Dalits now seek a place on the table. The community is fed up of someone else speaking on their behalf. It irks them to see people indulging in ‘behalfism’ to articulate the yearnings of the community.
The opposition in its haste to seek power disregarded the fundamentals of history and attempted to stitch an unworkable alliance between Dalits and Muslims. Sanjay Paswan, former central minister and presently a Member of the Bihar Legislative Council, has brilliantly pointed out the flaw behind this imagination in one of his articles in The Indian Express.2
‘Without mincing words, as a Dalit political activist from a nationalist political party having more than 10 crore members, I see an evil design behind the propagation of the idea of an alliance between Dalits and Muslims against the idea of one nation. The idea of an alliance does not hold ground when tested against historical and sociological parameters. Academically, there can be two hypothetical categories to examine the relationship and interface between Dalits and Muslims: victims and victors. Muslims have historically represented the class of victors. This can be historically proven by looking at the external invasions from the 11th century onwards.

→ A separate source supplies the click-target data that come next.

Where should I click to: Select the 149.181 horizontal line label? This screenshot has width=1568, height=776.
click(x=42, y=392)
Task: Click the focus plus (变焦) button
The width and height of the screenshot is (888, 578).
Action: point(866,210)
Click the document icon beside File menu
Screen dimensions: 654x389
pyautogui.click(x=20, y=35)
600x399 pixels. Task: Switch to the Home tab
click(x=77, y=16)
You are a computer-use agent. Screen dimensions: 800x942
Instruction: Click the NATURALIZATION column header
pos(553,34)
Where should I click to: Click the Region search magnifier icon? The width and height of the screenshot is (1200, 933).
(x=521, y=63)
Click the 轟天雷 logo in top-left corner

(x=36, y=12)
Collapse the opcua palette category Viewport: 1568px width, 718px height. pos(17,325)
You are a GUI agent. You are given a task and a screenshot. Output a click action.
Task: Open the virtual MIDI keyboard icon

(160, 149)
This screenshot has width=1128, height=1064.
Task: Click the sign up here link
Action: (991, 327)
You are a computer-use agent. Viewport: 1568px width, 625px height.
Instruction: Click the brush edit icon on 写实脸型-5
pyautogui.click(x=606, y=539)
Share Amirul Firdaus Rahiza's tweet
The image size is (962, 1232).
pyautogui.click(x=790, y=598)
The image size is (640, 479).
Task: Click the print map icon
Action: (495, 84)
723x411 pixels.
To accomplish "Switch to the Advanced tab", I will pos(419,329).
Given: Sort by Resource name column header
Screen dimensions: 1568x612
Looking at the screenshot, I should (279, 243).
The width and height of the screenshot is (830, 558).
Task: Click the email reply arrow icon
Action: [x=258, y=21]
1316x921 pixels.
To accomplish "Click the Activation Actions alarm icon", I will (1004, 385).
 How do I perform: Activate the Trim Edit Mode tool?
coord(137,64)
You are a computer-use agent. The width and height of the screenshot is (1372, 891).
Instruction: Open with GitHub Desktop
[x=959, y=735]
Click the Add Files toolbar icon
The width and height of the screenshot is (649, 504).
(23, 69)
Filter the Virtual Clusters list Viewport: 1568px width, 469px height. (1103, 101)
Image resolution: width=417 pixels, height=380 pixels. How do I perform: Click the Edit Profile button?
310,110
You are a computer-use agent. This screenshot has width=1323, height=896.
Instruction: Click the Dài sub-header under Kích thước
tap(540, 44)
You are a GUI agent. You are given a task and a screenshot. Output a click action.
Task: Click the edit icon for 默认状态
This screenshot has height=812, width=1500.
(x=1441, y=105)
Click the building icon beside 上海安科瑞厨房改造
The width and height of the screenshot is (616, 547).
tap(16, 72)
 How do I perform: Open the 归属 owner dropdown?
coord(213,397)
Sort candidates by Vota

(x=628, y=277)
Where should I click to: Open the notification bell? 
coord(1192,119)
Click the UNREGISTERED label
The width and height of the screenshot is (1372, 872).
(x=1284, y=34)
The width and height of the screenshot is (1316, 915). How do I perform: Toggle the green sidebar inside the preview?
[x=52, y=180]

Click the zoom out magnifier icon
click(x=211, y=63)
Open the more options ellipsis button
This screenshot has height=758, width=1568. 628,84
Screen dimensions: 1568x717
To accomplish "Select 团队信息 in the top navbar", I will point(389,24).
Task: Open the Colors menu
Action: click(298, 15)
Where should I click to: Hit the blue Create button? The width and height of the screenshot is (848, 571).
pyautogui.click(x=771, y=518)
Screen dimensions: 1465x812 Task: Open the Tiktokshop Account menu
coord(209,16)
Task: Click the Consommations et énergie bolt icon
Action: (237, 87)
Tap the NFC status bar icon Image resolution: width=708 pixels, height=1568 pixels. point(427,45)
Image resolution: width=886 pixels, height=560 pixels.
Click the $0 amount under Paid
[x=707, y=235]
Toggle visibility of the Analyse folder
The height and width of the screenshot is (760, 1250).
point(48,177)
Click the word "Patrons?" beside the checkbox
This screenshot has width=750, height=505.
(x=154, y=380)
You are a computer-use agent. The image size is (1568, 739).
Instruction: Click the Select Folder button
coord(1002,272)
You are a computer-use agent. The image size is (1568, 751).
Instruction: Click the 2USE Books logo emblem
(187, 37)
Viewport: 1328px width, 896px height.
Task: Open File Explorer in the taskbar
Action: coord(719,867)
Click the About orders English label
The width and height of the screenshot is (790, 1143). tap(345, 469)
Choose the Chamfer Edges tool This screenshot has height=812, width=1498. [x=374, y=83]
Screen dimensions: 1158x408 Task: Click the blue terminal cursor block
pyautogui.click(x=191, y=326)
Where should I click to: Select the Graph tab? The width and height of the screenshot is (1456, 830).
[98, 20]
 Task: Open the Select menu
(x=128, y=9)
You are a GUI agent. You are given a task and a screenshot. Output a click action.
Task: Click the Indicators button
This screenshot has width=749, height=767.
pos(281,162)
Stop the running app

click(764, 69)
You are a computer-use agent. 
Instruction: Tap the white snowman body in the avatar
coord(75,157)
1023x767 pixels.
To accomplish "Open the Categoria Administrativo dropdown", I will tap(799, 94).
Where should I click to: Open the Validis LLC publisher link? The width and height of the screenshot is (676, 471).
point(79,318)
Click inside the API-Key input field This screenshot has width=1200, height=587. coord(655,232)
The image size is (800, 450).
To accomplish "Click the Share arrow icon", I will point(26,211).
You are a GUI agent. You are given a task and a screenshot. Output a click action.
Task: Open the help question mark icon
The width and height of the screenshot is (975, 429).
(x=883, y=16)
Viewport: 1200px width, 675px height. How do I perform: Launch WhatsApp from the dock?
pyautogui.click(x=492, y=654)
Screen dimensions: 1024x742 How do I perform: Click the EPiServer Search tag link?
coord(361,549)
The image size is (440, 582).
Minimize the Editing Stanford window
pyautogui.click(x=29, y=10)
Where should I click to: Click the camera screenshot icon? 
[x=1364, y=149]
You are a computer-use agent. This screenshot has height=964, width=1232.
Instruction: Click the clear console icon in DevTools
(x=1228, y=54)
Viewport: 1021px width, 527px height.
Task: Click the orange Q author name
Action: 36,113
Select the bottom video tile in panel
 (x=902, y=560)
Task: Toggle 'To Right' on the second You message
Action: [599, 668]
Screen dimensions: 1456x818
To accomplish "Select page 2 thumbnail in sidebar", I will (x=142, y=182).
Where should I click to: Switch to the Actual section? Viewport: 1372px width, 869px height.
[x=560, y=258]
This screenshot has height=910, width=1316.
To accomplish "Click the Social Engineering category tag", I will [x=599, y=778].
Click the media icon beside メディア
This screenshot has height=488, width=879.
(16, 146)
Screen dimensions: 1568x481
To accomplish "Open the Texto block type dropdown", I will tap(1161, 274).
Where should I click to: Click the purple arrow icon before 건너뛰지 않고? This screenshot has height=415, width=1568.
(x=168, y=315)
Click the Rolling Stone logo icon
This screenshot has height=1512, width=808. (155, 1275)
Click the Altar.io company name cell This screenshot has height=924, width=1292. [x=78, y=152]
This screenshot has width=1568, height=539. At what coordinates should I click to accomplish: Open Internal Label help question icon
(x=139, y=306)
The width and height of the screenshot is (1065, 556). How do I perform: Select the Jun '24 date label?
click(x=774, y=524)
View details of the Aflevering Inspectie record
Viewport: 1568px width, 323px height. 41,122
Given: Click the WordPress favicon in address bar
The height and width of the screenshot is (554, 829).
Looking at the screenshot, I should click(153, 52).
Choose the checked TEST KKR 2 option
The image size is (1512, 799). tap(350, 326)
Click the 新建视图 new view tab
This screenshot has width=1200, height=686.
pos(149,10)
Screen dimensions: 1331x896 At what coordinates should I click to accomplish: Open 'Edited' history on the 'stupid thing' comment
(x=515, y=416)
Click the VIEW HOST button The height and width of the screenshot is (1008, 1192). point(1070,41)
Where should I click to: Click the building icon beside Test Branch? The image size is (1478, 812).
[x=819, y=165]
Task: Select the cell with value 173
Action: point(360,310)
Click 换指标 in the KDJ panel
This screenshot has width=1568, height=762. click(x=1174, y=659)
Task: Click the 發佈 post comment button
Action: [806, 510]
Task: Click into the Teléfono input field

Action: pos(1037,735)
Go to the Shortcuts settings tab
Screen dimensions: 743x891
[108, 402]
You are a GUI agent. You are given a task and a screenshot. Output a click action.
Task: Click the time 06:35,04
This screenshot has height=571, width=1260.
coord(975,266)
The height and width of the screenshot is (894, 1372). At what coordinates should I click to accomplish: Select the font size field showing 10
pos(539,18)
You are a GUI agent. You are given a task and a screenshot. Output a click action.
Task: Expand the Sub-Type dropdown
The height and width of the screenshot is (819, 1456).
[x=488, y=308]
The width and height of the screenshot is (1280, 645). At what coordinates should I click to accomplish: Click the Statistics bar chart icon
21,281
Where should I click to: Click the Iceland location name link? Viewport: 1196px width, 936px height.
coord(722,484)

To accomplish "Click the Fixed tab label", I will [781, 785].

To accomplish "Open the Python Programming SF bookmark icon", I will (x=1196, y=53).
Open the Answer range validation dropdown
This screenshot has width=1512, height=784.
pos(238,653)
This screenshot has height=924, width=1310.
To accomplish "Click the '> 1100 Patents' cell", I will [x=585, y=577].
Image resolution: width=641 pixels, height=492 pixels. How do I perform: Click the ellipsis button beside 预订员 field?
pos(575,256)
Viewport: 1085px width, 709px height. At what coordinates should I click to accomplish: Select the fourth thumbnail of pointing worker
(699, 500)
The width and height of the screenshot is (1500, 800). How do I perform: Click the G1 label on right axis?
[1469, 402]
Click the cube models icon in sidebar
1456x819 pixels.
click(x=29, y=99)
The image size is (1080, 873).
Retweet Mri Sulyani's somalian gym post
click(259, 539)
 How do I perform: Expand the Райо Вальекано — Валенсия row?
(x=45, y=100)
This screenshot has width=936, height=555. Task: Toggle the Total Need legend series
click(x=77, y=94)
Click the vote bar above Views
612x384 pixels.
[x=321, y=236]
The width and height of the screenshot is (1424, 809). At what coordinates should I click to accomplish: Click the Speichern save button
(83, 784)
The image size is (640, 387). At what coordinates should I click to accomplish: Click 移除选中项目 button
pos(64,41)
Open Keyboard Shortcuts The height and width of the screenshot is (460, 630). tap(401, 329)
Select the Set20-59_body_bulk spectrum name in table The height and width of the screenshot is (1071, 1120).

On the contrary, the story is different for the Dalit community, wherein historical injustices need not be testified to on any institutional parameters.’
This makes it sufficiently clear that an interface between the two is historically untenable. Mayawati, in the 2016 assembly election of Uttar Pradesh, experimented with more than 90 Muslim candidates and she failed miserably. What the commentariat fails to acknowledge is that in spite of some structural challenges, Dalits are ardent Hindus across the nation. They are extremely possessive about their faith. Kanshiram, the founder of BAMSEF and the Bahujan Samaj Party, had this clarity and therefore he encouraged the celebration of Hindu festivals with amazing levels of fanfare.
I think the two reasons mentioned above fairly contributed in consolidation of subaltern faith in the leadership of Narendra Modi. The subaltern saw one of their own in the rise of the chaiwala and chowkidar who washed the feet of safai karamcharis in one of the most coveted residential complexes of the country. The opposition is still unaware and indulging in the same set of errors. Unless corrected it will soon evaporate completely from the subaltern imagination and become a dinosaur.